• El problema: Reproduce todas las filas siguientes sin ningún cambio.

• Las filas:
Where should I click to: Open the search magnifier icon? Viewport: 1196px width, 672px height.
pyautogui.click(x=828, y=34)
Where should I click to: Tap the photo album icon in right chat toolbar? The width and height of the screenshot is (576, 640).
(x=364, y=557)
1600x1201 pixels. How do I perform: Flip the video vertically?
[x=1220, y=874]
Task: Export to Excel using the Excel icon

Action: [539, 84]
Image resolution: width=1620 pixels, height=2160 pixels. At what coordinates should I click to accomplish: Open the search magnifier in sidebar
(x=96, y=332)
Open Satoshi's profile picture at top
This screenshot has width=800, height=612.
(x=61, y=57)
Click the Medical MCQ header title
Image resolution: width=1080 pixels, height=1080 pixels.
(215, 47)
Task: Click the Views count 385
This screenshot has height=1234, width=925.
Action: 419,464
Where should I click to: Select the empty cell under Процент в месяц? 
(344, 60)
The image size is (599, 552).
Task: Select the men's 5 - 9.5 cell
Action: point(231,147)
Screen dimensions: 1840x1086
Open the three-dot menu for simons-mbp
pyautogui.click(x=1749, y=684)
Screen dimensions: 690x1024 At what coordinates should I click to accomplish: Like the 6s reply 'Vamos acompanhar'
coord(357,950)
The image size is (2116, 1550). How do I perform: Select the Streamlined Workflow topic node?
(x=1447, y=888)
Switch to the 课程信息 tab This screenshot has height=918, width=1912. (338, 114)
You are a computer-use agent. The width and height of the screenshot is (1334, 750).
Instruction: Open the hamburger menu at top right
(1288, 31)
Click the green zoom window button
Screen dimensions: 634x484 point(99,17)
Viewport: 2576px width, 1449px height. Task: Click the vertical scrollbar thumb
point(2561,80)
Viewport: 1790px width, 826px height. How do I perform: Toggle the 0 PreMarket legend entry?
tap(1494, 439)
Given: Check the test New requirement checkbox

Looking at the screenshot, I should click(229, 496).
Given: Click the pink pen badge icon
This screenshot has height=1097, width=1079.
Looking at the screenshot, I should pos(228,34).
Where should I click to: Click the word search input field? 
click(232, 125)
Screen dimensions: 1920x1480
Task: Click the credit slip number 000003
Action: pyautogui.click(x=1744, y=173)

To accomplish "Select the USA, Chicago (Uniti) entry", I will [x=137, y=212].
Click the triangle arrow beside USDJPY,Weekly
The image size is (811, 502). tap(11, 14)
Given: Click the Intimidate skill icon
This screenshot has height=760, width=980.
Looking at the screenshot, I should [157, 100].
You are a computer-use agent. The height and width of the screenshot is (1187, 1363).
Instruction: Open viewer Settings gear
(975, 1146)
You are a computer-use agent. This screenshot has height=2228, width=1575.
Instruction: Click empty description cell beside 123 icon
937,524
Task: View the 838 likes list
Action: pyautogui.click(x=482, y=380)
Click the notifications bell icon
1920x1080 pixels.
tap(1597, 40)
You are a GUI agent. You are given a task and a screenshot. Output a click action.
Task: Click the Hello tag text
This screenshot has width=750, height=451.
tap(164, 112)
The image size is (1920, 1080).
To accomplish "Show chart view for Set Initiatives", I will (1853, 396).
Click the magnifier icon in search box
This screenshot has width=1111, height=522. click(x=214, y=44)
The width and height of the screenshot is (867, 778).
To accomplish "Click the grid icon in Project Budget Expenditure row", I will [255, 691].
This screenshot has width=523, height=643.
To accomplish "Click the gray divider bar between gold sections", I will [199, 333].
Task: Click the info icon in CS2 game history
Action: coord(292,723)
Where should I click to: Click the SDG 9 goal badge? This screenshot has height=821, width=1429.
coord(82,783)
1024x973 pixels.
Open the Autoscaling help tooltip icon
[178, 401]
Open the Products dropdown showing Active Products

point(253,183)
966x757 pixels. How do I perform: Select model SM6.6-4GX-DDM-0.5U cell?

• Resultado de la tarea:
Where should I click to: Open the search magnifier icon? Viewport: 1196px width, 672px height.
pyautogui.click(x=828, y=34)
Where should I click to: Tap the photo album icon in right chat toolbar? The width and height of the screenshot is (576, 640).
(x=364, y=557)
1600x1201 pixels. How do I perform: Flip the video vertically?
[x=1220, y=874]
Task: Export to Excel using the Excel icon

Action: [539, 84]
Image resolution: width=1620 pixels, height=2160 pixels. At what coordinates should I click to accomplish: Open the search magnifier in sidebar
(x=96, y=332)
Open Satoshi's profile picture at top
This screenshot has width=800, height=612.
(x=61, y=57)
Click the Medical MCQ header title
Image resolution: width=1080 pixels, height=1080 pixels.
(215, 47)
Task: Click the Views count 385
This screenshot has height=1234, width=925.
Action: 419,464
Where should I click to: Select the empty cell under Процент в месяц? 
(344, 60)
The image size is (599, 552).
Task: Select the men's 5 - 9.5 cell
Action: point(231,147)
Screen dimensions: 1840x1086
Open the three-dot menu for simons-mbp
pyautogui.click(x=1749, y=684)
Screen dimensions: 690x1024 At what coordinates should I click to accomplish: Like the 6s reply 'Vamos acompanhar'
coord(357,950)
The image size is (2116, 1550). How do I perform: Select the Streamlined Workflow topic node?
(x=1447, y=888)
Switch to the 课程信息 tab This screenshot has height=918, width=1912. (338, 114)
You are a computer-use agent. The width and height of the screenshot is (1334, 750).
Instruction: Open the hamburger menu at top right
(1288, 31)
Click the green zoom window button
Screen dimensions: 634x484 point(99,17)
Viewport: 2576px width, 1449px height. Task: Click the vertical scrollbar thumb
point(2561,80)
Viewport: 1790px width, 826px height. How do I perform: Toggle the 0 PreMarket legend entry?
tap(1494, 439)
Given: Check the test New requirement checkbox

Looking at the screenshot, I should click(229, 496).
Given: Click the pink pen badge icon
This screenshot has height=1097, width=1079.
Looking at the screenshot, I should pos(228,34).
Where should I click to: Click the word search input field? 
click(232, 125)
Screen dimensions: 1920x1480
Task: Click the credit slip number 000003
Action: pyautogui.click(x=1744, y=173)

To accomplish "Select the USA, Chicago (Uniti) entry", I will [x=137, y=212].
Click the triangle arrow beside USDJPY,Weekly
The image size is (811, 502). tap(11, 14)
Given: Click the Intimidate skill icon
This screenshot has height=760, width=980.
Looking at the screenshot, I should [157, 100].
You are a computer-use agent. The height and width of the screenshot is (1187, 1363).
Instruction: Open viewer Settings gear
(975, 1146)
You are a computer-use agent. This screenshot has height=2228, width=1575.
Instruction: Click empty description cell beside 123 icon
937,524
Task: View the 838 likes list
Action: pyautogui.click(x=482, y=380)
Click the notifications bell icon
1920x1080 pixels.
tap(1597, 40)
You are a GUI agent. You are given a task and a screenshot. Output a click action.
Task: Click the Hello tag text
This screenshot has width=750, height=451.
tap(164, 112)
The image size is (1920, 1080).
To accomplish "Show chart view for Set Initiatives", I will (1853, 396).
Click the magnifier icon in search box
This screenshot has width=1111, height=522. click(x=214, y=44)
The width and height of the screenshot is (867, 778).
To accomplish "Click the grid icon in Project Budget Expenditure row", I will [255, 691].
This screenshot has width=523, height=643.
To accomplish "Click the gray divider bar between gold sections", I will [199, 333].
Task: Click the info icon in CS2 game history
Action: coord(292,723)
Where should I click to: Click the SDG 9 goal badge? This screenshot has height=821, width=1429.
coord(82,783)
1024x973 pixels.
Open the Autoscaling help tooltip icon
[178, 401]
Open the Products dropdown showing Active Products

point(253,183)
966x757 pixels. How do I perform: Select model SM6.6-4GX-DDM-0.5U cell?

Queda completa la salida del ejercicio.